Take a few illustrative examples. The Eastern Army Command, handling the China, Bangladesh, Bhutan and Myanmar frontiers, along with the northeastern insurgencies, is located in Kolkata. The Eastern Air Command, which should be co-purposed with it, is in a place which has never had an airstrip, nor will ever have one: In the beautiful green mountains of Upper Shillong. Even to fly quickly between Kolkata and Shillong you need to overfly Bangladesh. Why is it there, and not in Kolkata with its Army counterpart, ask the British. Eastern Naval Command, for sure is way south, in Visakhapatnam.

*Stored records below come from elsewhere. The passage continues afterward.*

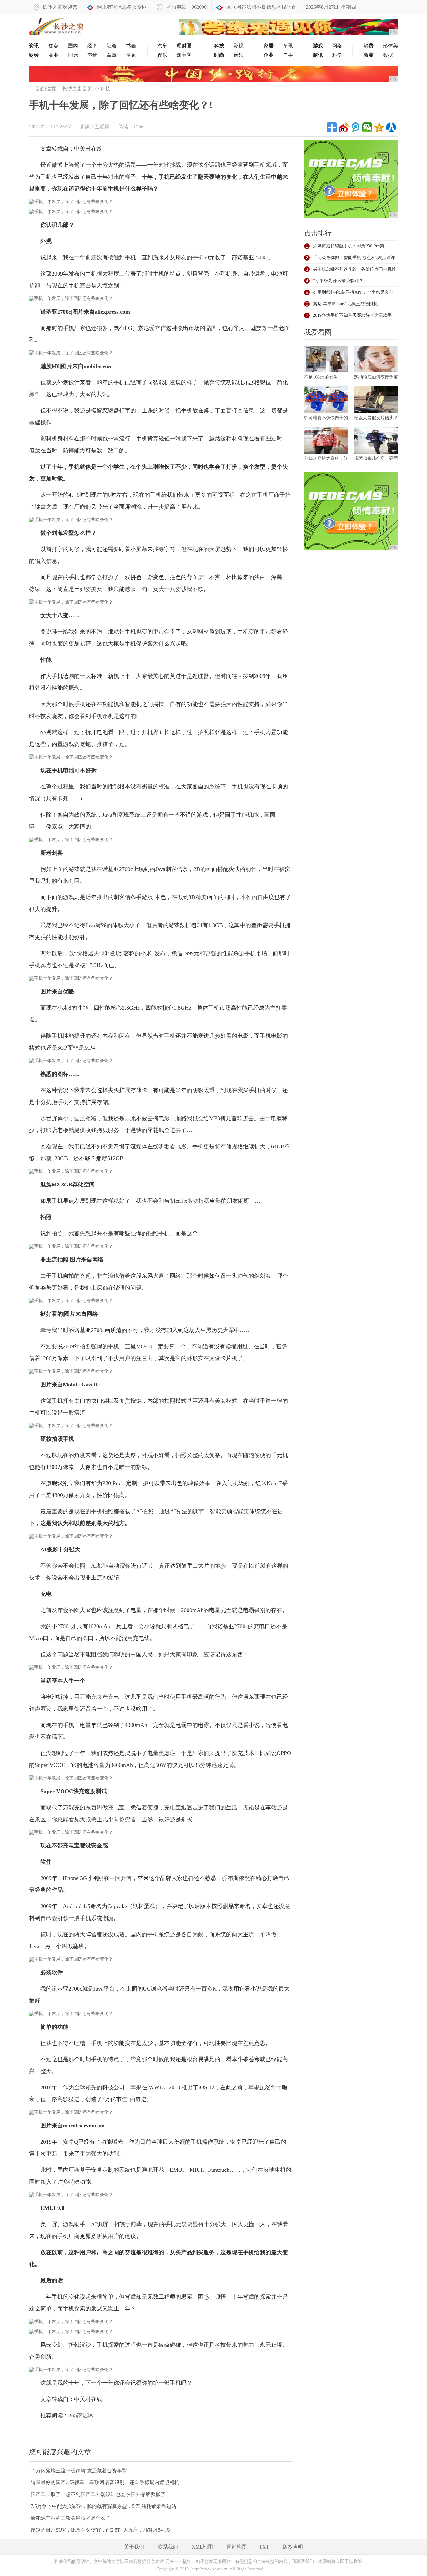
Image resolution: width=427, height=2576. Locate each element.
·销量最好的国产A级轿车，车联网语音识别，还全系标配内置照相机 (104, 2482)
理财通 (184, 45)
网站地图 (237, 2546)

The eastern sector may be a starker example, but it is no anomaly. The Western Army Command is in Chandi Mandir, on the outskirts of Chandigarh, while its counterpart, Western Air Command, is in Delhi. Why should it be so, and why should the IAF have both its chief’s headquarters and its largest command in the same city, five miles from each other, ask the British again, probably. I bet there are liaison officers from complementary Army, Navy and Air Force commands in each other’s headquarters, but that’s a far cry from commanders working close together.

There is no point going over the entire list, one-by-one, because the same messy pattern repeats itself. The Southern Army Command nestles deep inland in Pune while its operating area will largely be the Gujarat-Rajasthan desert with Pakistan. Its complementary IAF command will be South-Western, in Gandhinagar. There is, by the way, a Southern IAF Command in Thiruvananthapuram as well but its domain is more the peninsula. The Army’s South-Western Command is in Jaipur while its complementary Air Force HQs are in Delhi (Western) and Gandhinagar (S-W) if not sometimes the one in Allahabad (Central) too. If you look at the entire list, you’d find no exceptions to the “no two commands are co-purposed, co-located” rule. The only such is the tri-service command in the Andamans. Or the new integrated commands, strategic and the nominal integrated defence HQ in Delhi.

It was in the middle of all this hotch-potch that a new Mountain Strike Corps under the already overstretched Eastern Army Command was planned, and has now been put in abeyance. It is welcome that defence minister Nirmala Sitharaman held a press conference Friday following this revelation (also in a Sujan Dutta scoop in ThePrint). She said the decision was left to the Army. If so, I believe the chief has shown courage and wisdom in preferring thoughtful consolidation over mindless expansion. More significant, however, is her response to basic organisational issues.

She said the government was favourably inclined to the idea of joint theatre commands. Now, how many times have we heard that before? Earlier governments didn’t have the political capital to move on this no-brainer. What stopped Modi’s over four years?

That theatre command-based reorganisation and jointmanship are very close to the prime minister’s heart, as the defence minister says now, is a wonderful thing. That it’s been left so late in his government’s tenure is not quite so. The minister says it’s taking time as the government believes in a “bottom-up” approach, not “top-down”. In which case it should have started four years ago, with the setting up of an in-house ‘think tank’ and an execution office in mission mode as it took over. These problems with India’s outdated military structure were well-known.

Its rivals could say with justification now that the Modi government blew an opportunity after promising much. At the very least, it is guilty of playing like a cricket team that complacently wasted its power-play overs and is now frantic in the last phase. Governance, in a democracy, is ultimately a limited overs game.